Im kommenden Jahr soll die Wirtschaft wieder kräftig wachsen. Dem Mittelstand nützt das offenbar wenig. Kreditklemme verschärft sich und führt 2010 zu mehr Pleiten als im laufenden, schätzen Experten.

München - Allein im deutschen Mittelstand gehen 2009 rund 700 000 Stellen durch Unternehmenspleiten verloren. Das schätzt die Beratungsorganisation Creditreform. Der Höhepunkt der Pleitewelle drohe 2010 mit 40 000 Insolvenzen nach voraussichtlich 35 000 in diesem Jahr. 2008 hatten knapp 30 000 Firmen aufgeben müssen. Zunehmend problematischer wird von den Firmen die Finanzierungssituation empfunden, sagte Creditreform-Chef Helmut Rödl am Mittwoch in München. Das bestätigte auch die jüngste Umfrage des DIHK unter 20 000 Firmen. Weil Banken künftig als Reaktion auf die Finanzkrise mehr Eigenkapital vorhalten müssen, werde das ihre Kreditvergabe massiv drosseln. Das wiederum drohe jeden Aufschwung abzuwürgen, befürchtet Creditreform.
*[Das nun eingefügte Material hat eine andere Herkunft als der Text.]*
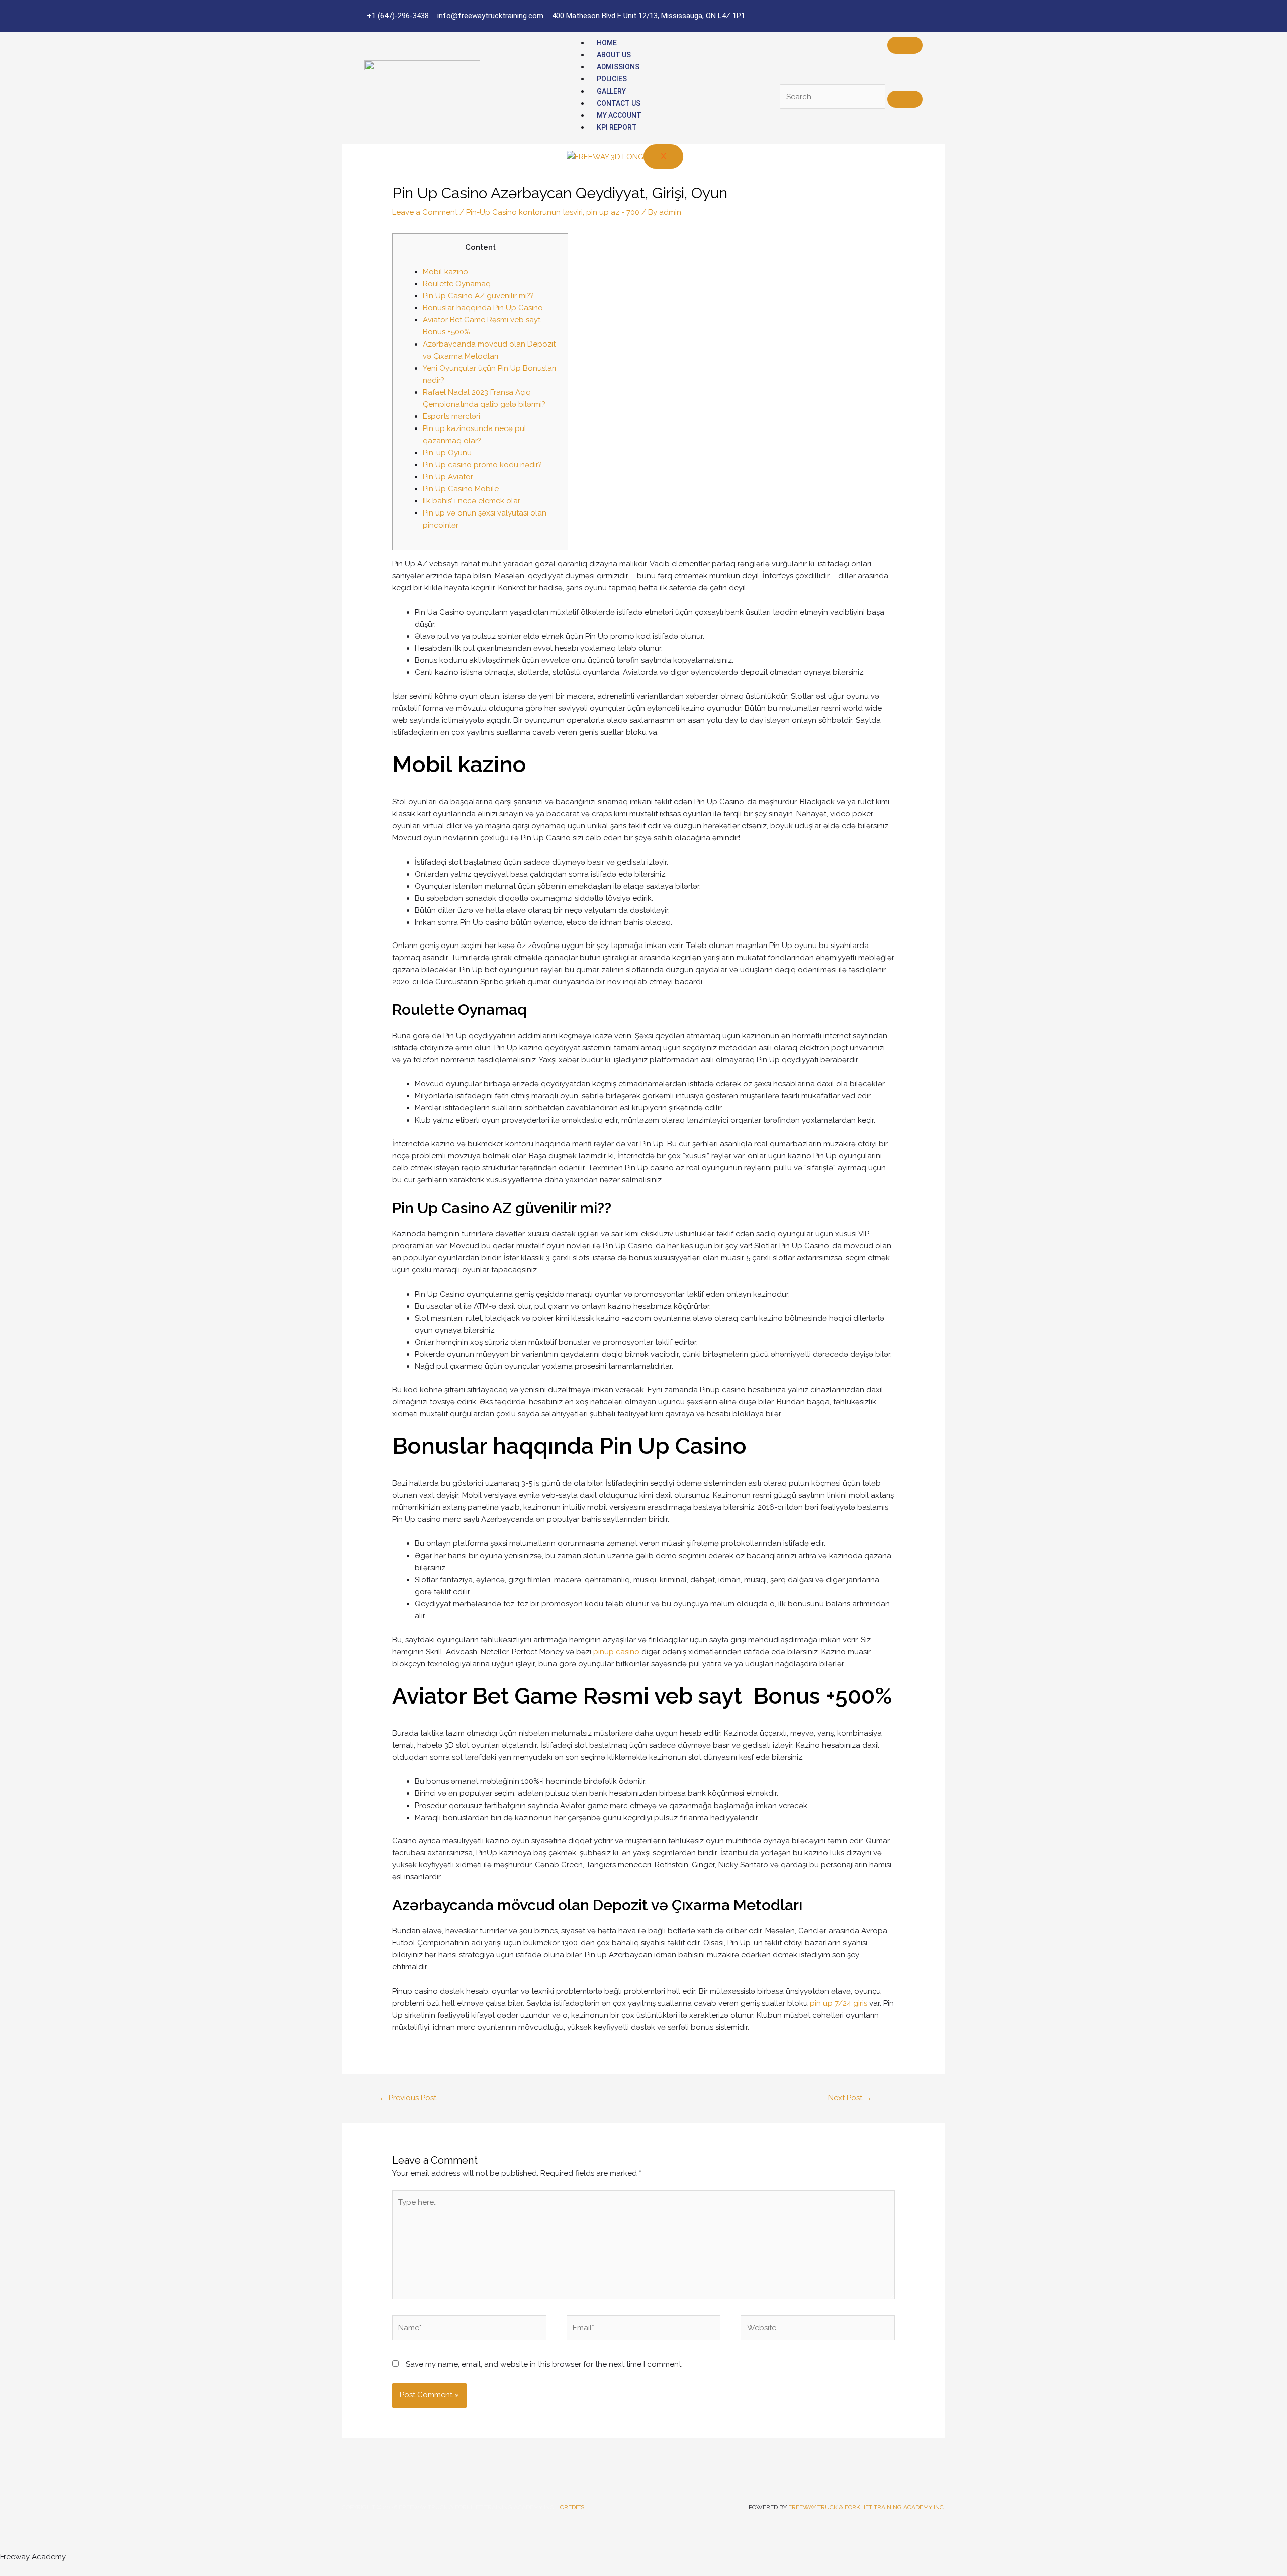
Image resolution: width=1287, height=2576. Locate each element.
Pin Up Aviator (448, 476)
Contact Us (618, 103)
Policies (612, 79)
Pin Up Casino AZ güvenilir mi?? (478, 295)
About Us (614, 55)
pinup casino (616, 1651)
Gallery (611, 91)
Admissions (618, 67)
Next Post (850, 2097)
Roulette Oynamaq (457, 283)
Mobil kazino (445, 271)
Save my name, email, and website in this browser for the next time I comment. (544, 2364)
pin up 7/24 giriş (838, 2003)
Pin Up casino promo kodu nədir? (482, 464)
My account (619, 115)
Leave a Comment (424, 212)
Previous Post (407, 2097)
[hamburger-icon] (905, 45)
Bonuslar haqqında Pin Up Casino (483, 307)
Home (607, 43)
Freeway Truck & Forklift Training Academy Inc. (866, 2507)
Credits (572, 2507)
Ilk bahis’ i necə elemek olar (471, 500)
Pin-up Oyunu (447, 452)
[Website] (818, 2329)
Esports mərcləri (451, 416)
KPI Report (617, 127)
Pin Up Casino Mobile (461, 488)
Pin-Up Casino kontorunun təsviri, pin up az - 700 (552, 212)
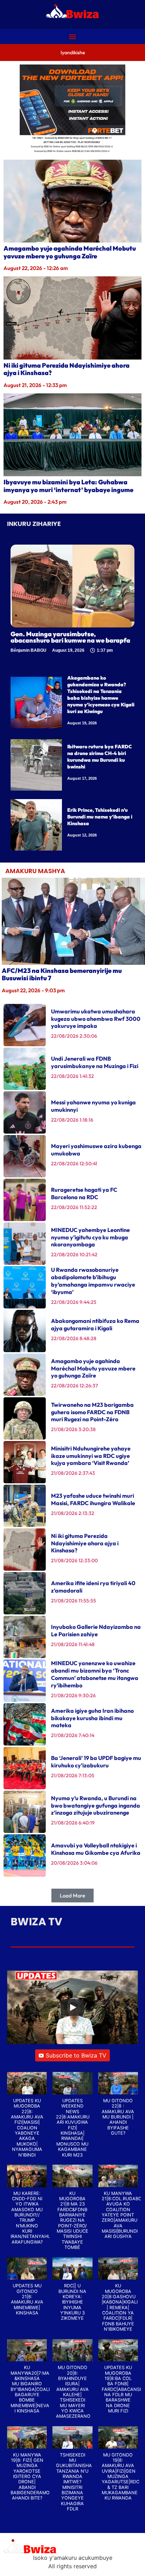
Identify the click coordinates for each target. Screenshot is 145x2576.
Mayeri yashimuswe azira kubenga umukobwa (96, 1149)
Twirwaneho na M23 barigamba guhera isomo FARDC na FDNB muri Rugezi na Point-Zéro (92, 1412)
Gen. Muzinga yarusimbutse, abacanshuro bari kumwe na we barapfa (70, 637)
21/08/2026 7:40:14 (72, 1735)
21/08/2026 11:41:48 (73, 1644)
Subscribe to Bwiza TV (76, 2055)
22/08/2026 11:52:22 (74, 1207)
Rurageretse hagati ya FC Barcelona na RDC (84, 1193)
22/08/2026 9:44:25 (73, 1302)
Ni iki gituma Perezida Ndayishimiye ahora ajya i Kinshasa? (67, 369)
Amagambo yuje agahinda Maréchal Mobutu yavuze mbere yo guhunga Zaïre (70, 252)
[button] (72, 36)
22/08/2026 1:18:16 (72, 1120)
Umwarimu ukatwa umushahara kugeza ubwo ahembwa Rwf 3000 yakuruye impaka (95, 1019)
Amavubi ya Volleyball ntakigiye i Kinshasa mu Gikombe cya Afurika (95, 1849)
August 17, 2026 (82, 778)
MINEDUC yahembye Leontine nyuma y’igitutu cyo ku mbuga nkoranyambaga (90, 1237)
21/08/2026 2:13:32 (72, 1513)
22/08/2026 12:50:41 (74, 1163)
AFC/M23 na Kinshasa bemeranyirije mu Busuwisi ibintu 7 (62, 974)
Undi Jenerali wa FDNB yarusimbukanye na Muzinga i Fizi (94, 1062)
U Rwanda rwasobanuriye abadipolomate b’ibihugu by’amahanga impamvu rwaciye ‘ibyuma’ (93, 1280)
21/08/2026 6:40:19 (73, 1823)
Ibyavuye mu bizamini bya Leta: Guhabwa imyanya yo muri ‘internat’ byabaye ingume (68, 486)
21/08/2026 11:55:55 (73, 1600)
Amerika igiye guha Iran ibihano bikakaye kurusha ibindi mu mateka (92, 1718)
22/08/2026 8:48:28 (73, 1338)
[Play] (72, 2007)
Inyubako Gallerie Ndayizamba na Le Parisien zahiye (96, 1630)
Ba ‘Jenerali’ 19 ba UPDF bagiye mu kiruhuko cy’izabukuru (96, 1761)
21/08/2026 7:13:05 (72, 1775)
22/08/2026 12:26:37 (74, 1385)
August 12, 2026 (82, 835)
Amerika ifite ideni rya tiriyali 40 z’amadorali (93, 1587)
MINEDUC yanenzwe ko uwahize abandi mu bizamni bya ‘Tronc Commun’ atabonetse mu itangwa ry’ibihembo (94, 1674)
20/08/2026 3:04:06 (74, 1863)
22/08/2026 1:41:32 (72, 1076)
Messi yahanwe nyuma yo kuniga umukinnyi (93, 1106)
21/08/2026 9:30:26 (73, 1695)
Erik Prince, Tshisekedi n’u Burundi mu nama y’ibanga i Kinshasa (99, 817)
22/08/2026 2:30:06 (74, 1036)
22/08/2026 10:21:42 (74, 1254)
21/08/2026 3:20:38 (73, 1429)
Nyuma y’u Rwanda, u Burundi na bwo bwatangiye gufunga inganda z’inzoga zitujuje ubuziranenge (95, 1805)
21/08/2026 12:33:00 (74, 1560)
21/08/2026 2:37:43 (73, 1473)
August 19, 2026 (82, 723)
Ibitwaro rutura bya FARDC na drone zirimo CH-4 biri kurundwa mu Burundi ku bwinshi (99, 756)
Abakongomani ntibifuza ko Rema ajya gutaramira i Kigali (95, 1324)
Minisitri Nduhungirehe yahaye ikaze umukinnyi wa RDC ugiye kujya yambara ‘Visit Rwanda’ (91, 1456)
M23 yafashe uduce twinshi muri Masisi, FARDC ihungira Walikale (93, 1499)
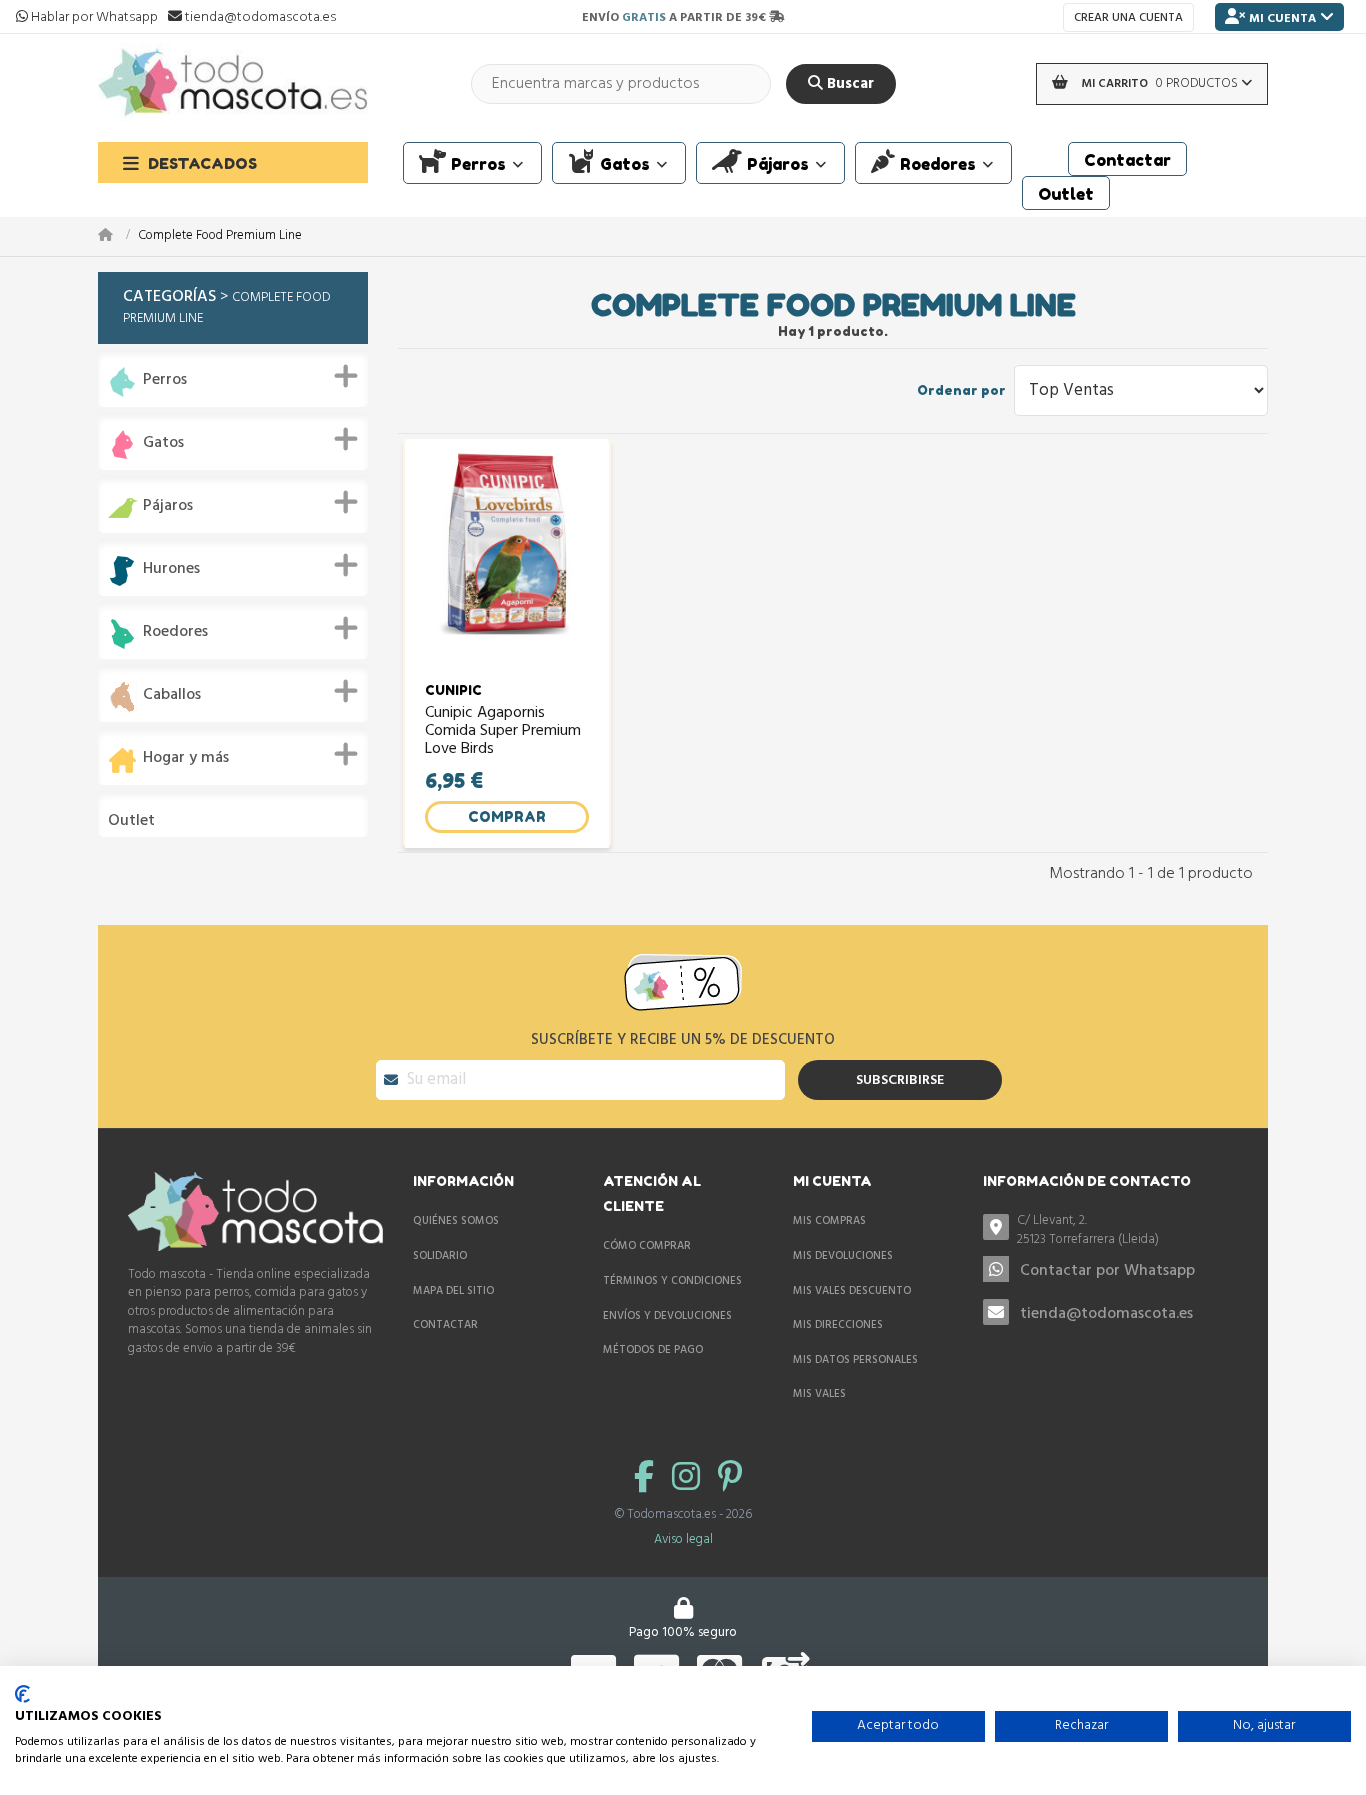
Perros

Aktuell sei die Stimmung und Lage im Mittelstand zwar leicht besser als noch vor einem halben Jahr und es sei nicht so schlimm gekommen wie befürchtet. „Das Eis ist aber sehr dünn“, sagte Rödl. Entscheidend für die weitere Entwicklung sei die Finanzierung der Betriebe in einem beginnenden Aufschwung. Hier ist der Mittelstandsvertreter pessimistisch. Investitionswillige Firmen mit guter Auftragslage erhielten schon jetzt oft keine Kredite und würden dadurch ausgebremst. Fast jeder fünfte Betrieb habe deshalb schon eine Investition aufgeben müssen. Binnen sechs Monaten erwartet Creditreform eine Verschärfung der Lage. „Das wird problematischer, als wir vermutet haben“, sagte Rödl.

Vor allem Kleinbetriebe und Großkonzerne seien betroffen. Wegen der wegbrechenden Gewinne könnten sich die Firmen immer weniger aus eigener Kraft finanzieren. Beim Eigenkapital seien schon jetzt 1,2 Millionen Unternehmen unterfinanziert.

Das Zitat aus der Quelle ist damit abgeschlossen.